[Dataset items]
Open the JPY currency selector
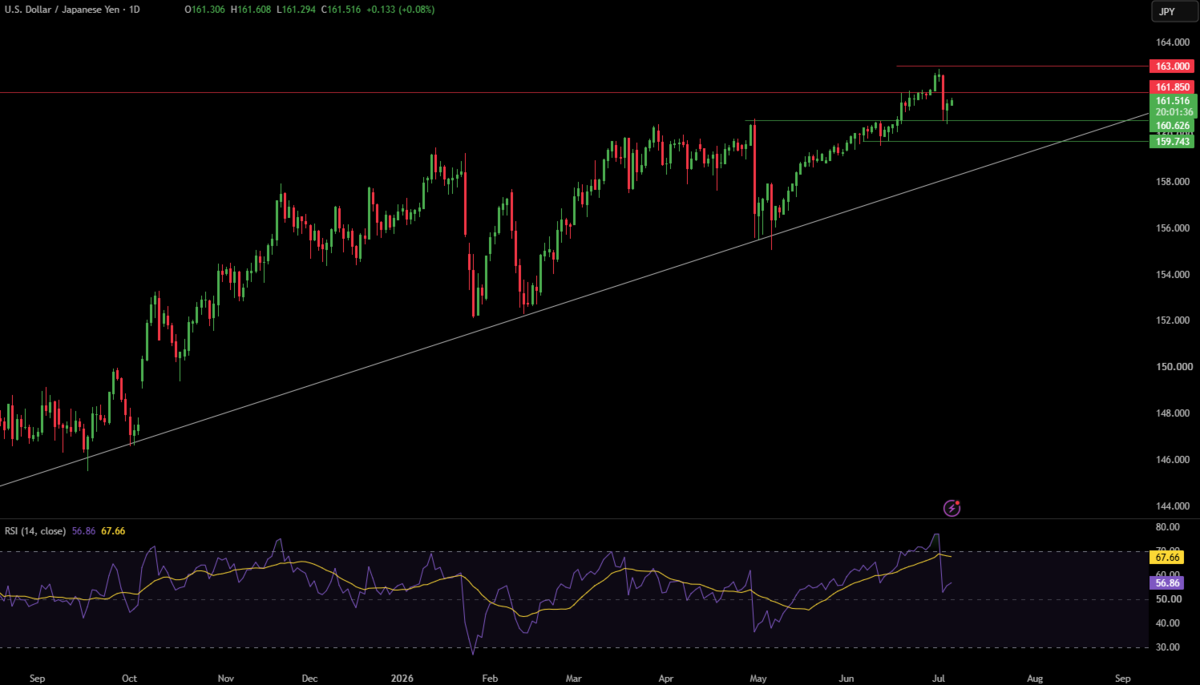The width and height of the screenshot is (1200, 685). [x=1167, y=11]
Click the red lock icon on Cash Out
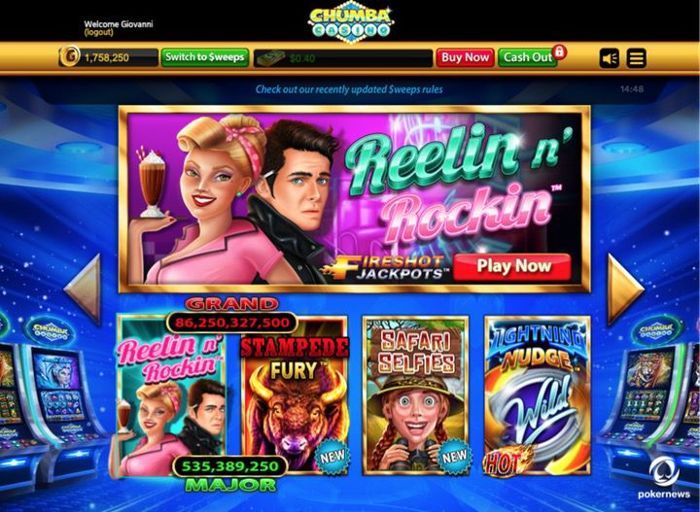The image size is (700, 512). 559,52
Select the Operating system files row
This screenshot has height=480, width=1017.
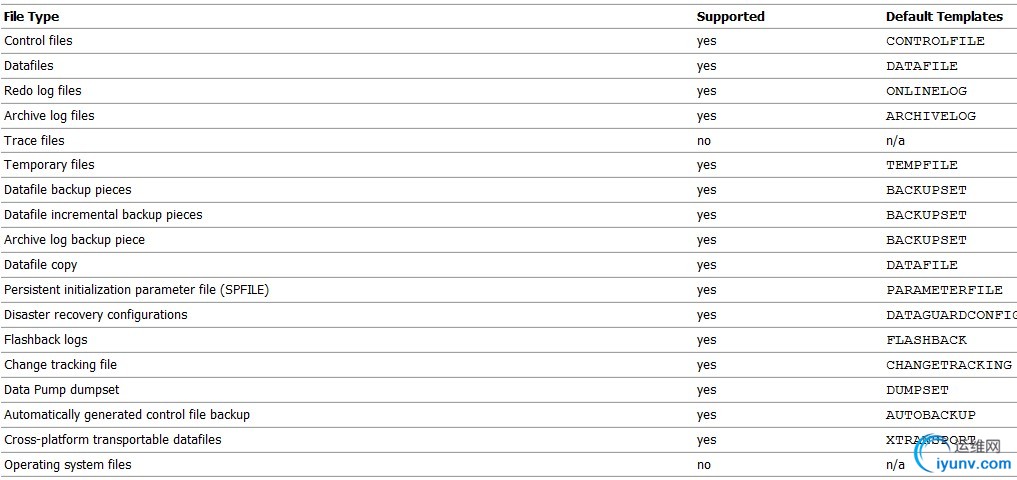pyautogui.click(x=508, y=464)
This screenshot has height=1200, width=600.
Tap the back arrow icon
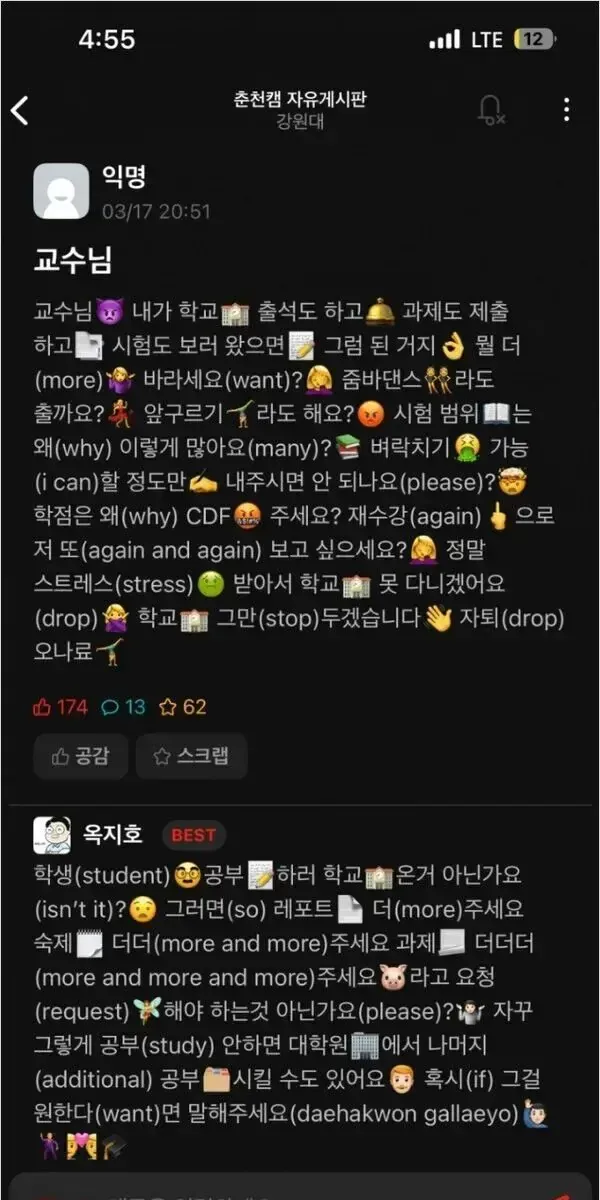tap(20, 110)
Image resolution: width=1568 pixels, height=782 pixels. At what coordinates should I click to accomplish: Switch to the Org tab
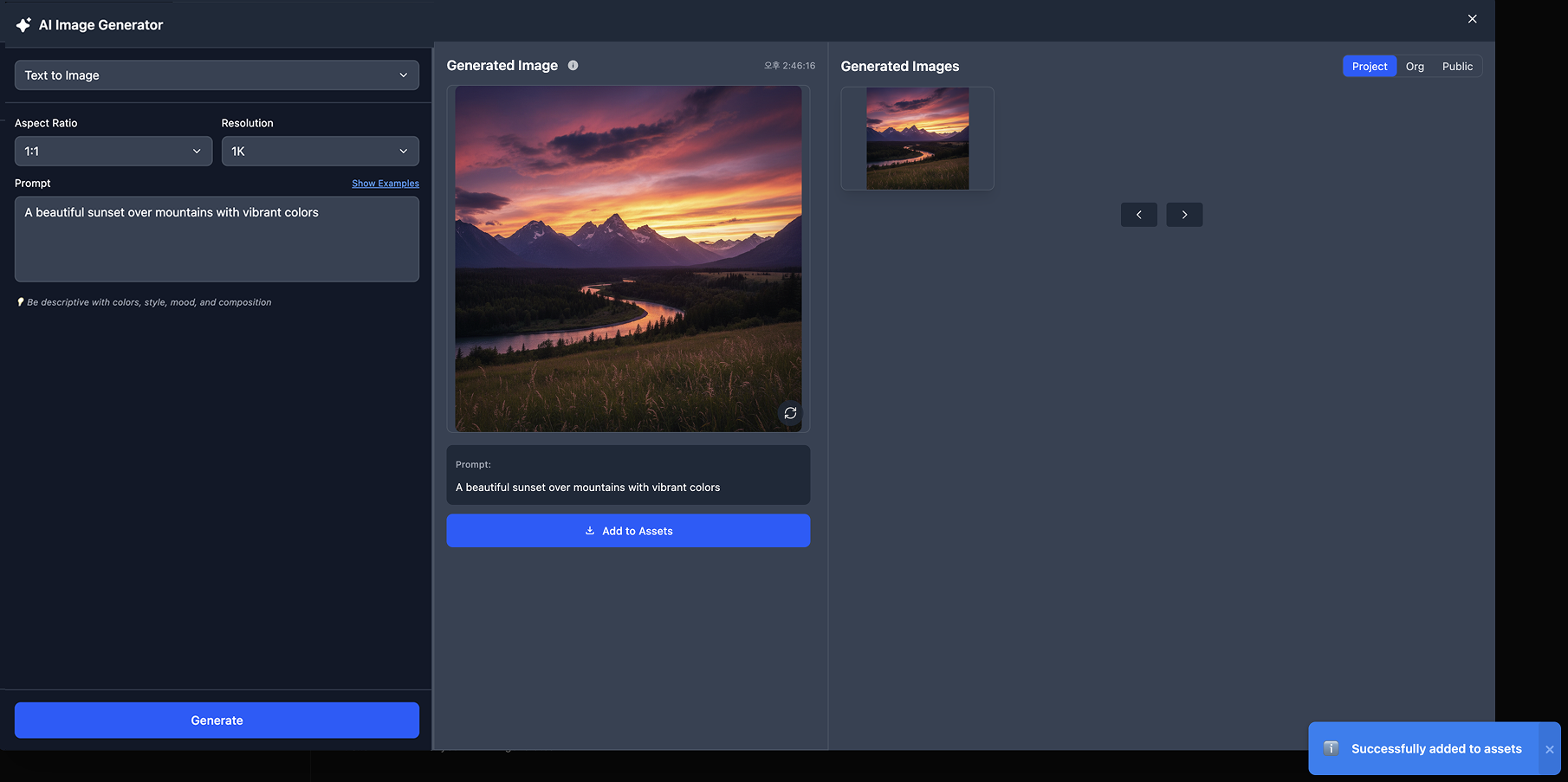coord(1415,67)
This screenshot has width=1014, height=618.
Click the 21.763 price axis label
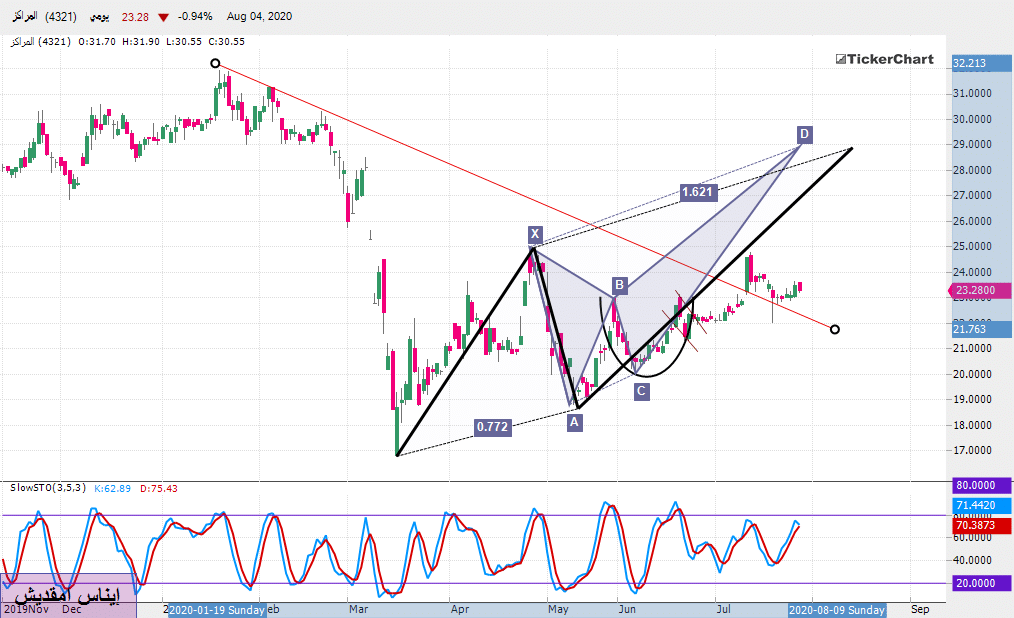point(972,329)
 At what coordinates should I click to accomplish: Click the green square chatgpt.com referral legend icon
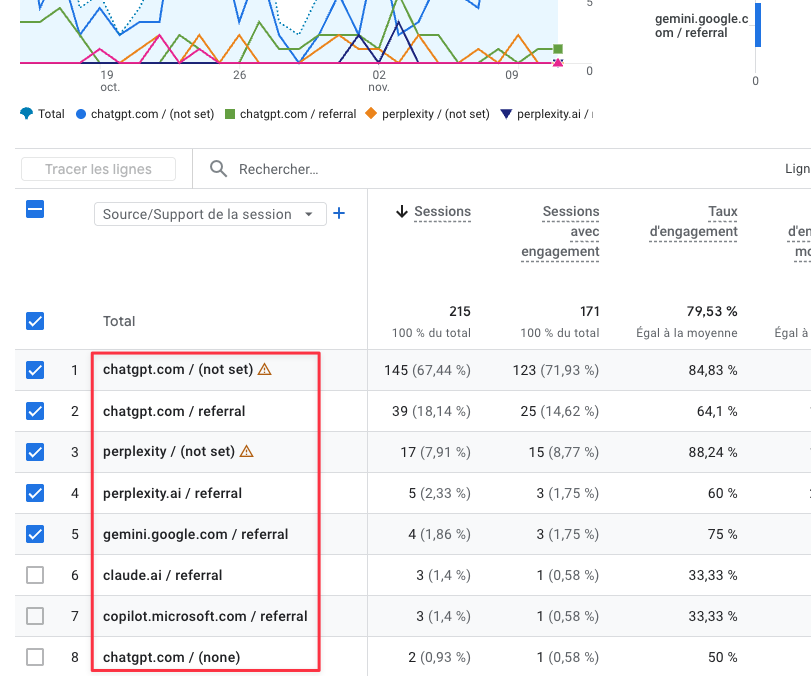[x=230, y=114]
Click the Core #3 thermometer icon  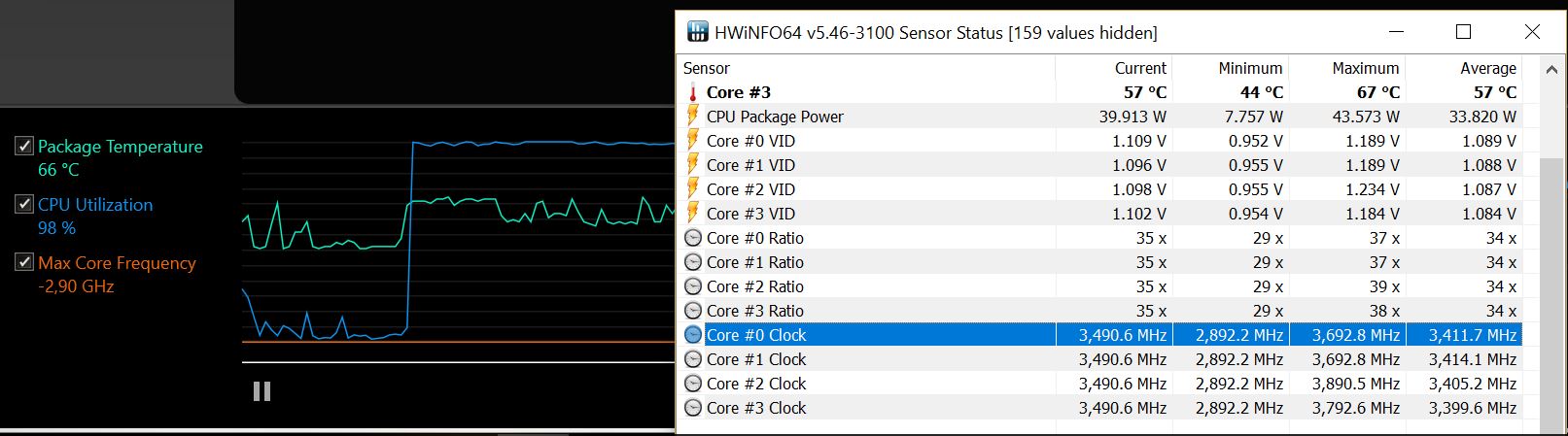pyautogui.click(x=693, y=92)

### What the task requires
Exact repeat, pictures omitted: give every line from the top of the records down to and including the line with "This screenshot has height=1200, width=600.".

### Exercise response
Open the JPY currency selector
The width and height of the screenshot is (1200, 685). [x=1167, y=11]
Click the red lock icon on Cash Out
The image size is (700, 512). 559,52
Select the Operating system files row
This screenshot has height=480, width=1017.
pyautogui.click(x=508, y=464)
This screenshot has height=1200, width=600.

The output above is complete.